Valdez se destacó por publicar notas sobre las peligrosas actividades del cártel de Sinaloa y el derrotero que siguió la principal figura de esa banda criminal, Joaquín “El Chapo” Guzmán, para terminar detenido en el Centro Correccional Metropolitano, de Manhattan, una cárcel federal de máxima seguridad de Estados Unidos, conocida por alojar en sus celdas a peligrosos personajes del mundo de la mafia y del narcotráfico.
El periodista mexicano fue acribillado a balazos en la vía pública el lunes en Sinaloa y con este crimen asciende a seis el número de trabajadores de prensa asesinados en México en lo que va de 2017. El año pasado, la trágica lista de muertes que enluta a la prensa alcanzó una cifra récord en el país azteca, con un total de 11 periodistas ejecutados y más de 400 agresiones contra otros profesionales de los medios de comunicación.
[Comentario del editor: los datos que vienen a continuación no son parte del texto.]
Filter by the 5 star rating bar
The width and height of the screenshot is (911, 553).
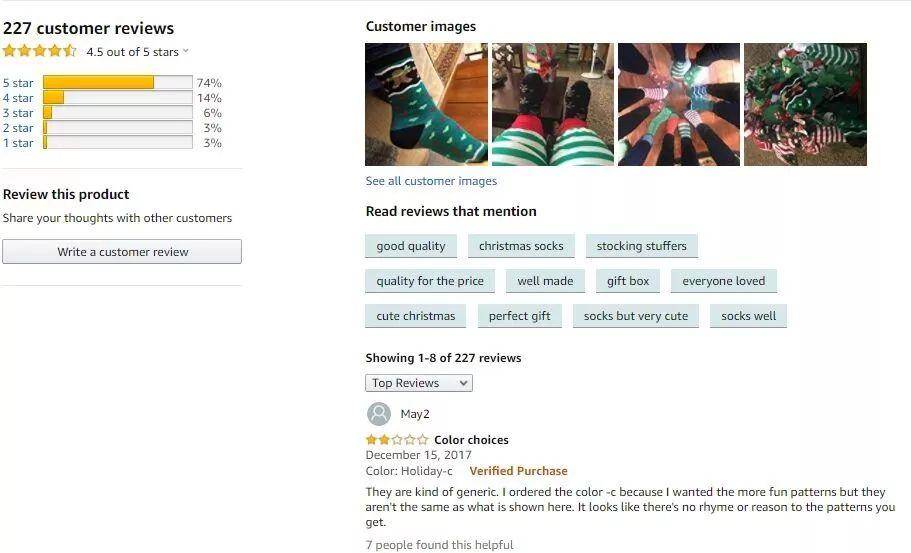click(x=118, y=82)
El asesinato de Valdez se produjo en medio de una creciente ola de crímenes contra la prensa que ha hecho que se califique a México como uno de los países más peligrosos del mundo para ejercer el periodismo, ya que desde el año 2000 más de un centenar de hombres y mujeres que se desempeñaban en medios mexicanos fueron víctimas de la violencia extrema de los narcos. Valdez fue emboscado por sus asesinos en las calles de Culiacán, la capital del estado de Sinaloa, cerca de las oficinas de RíoDoce, el semanario que puso en marcha en el año 2003 y que supo superar numerosos obstáculos para informar y no ceder ante la autocensura que se impone en muchos medios ante el terror que siembran las organizaciones criminales. En reconocimiento a su extraordinaria labor, Valdez también recibió el premio María Moors Cabot, que entrega cada año la Escuela de Periodismo de la Universidad de Columbia, Estados Unidos.
Según Reporteros Sin Fronteras (RSF), México ocupa el tercer lugar en el mundo por el número de periodistas asesinados, y se ubica detrás de Siria y Afganistán, países donde los prolongados conflictos armados se cobraron la vida de más de un centenar de profesionales de la prensa. Para la organización de reporteros que nuclea a periodistas de todo el mundo, la situación en muchos estados de México es muy peligrosa para los periodistas; y lo que es peor, cada vez se producen más asesinatos por parte de los cárteles, o en otros casos por encargo de políticos corruptos, según denunció la organización en su último comunicado. Frente a este dramático escenario, el Comité de Protección de los periodistas (CPJ) advirtió que el gobierno mexicano mostró un “rotundo fracaso” a la hora de castigar las muertes de periodistas, lo que sumergió al país azteca en una espiral de impunidad que aumenta los riesgos para los periodistas. La tragedia que vive la sociedad mexicana, que por supuesto va más allá de los letales ataques a la prensa, revela también la ineficacia del gobierno y la justicia local para poner fin a muchos años de impunidad. La Argentina y los demás países de América Latina deben aprender la lección y adoptar medidas urgentes y eficaces para evitar que las organizaciones criminales extiendan sus tentáculos de muerte en toda la región.